BEGIN Extract to read

Jacqueline Garza's parents, Trinidad and Ale Garza, opened La Casa Bakery & Cafe in Houston, Texas, about two years ago. The restaurant features her parents' specialties: her father's pan dulce (Mexican pastries) and their home-style Mexican food.
"Everything is made by hand, from the filling in our empanadas to the chips and salsa," she told TODAY Parents.
But recently, Jacqueline noticed her father was having trouble drawing customers to the bakery. "My dad was throwing half of the bread he was making away because it just wasn't selling," she said.
The 18-year-old decided to take matters into her own hands — and to Twitter. "I thought, what better way to reach out to people than on Twitter, since almost everyone has a Twitter account and everything nowadays is done online?" she said.
In early December, Garza posted a plea to Twitter to help save her parents' bakery with an amateur video of her dad making the pan dulce by hand and La Casa's address. Word spread fast: Twitter responded by retweeting her request 67,000 times.
But the support was not just virtual. After Garza's tweet, the bakery saw a significant jump in customer numbers. In fact, business is now about double from what it was before Garza's tweet went viral over a month ago.
"I'm beyond grateful to have had the amount of support I received, not only from my city, but from around the world!" said Garza. "This definitely shows even though there is always so much bad news, at the end of the day, humans always come together for a greater good, and that really makes me happy."
Several people who heard about Garza's tweet decided to make La Casa a stop in Houston during their travels. "People have told me that they are on vacation but HAD to come visit my restaurant because they wanted to support us before heading home," she said.
Garza is grateful to Twitter and thrilled that she has been able to help her parents. Now that her father's pan dulce flies off the shelves, she feels she has done a greater good too. "I am very proud of exposing the world to our culture and the foods I grew up loving," she said. "It's more than just bread; it's a form of art!"

END Extract to read

## Instructions for the task
Copy the bakery article starting at "In early December, Garza" and ending at "request 67,000 times.", swapping "amateur video" for "homemade video". Rely only on the bakery article to answer.

BEGIN Available data

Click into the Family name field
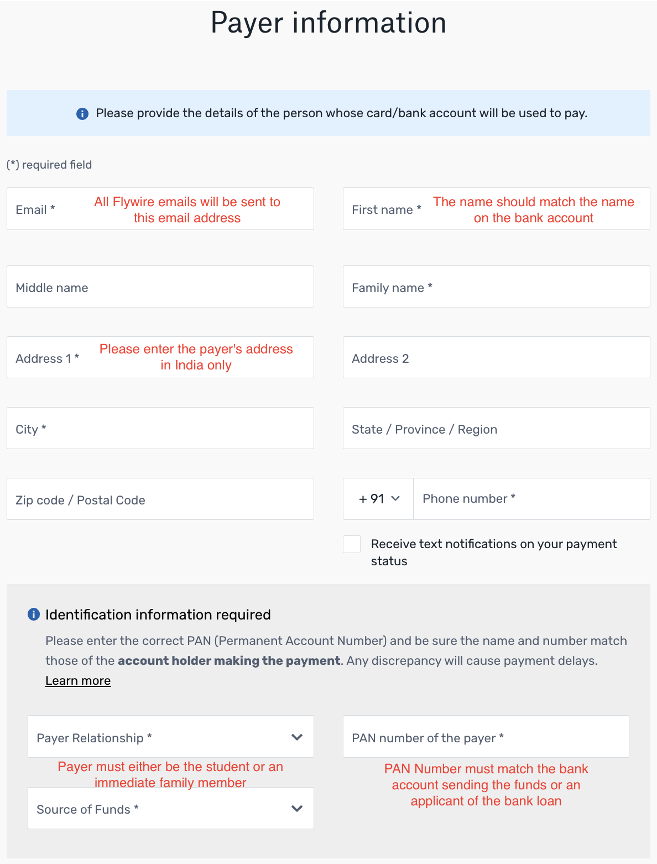 click(496, 287)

END Available data

## Finished task
In early December, Garza posted a plea to Twitter to help save her parents' bakery with an homemade video of her dad making the pan dulce by hand and La Casa's address. Word spread fast: Twitter responded by retweeting her request 67,000 times.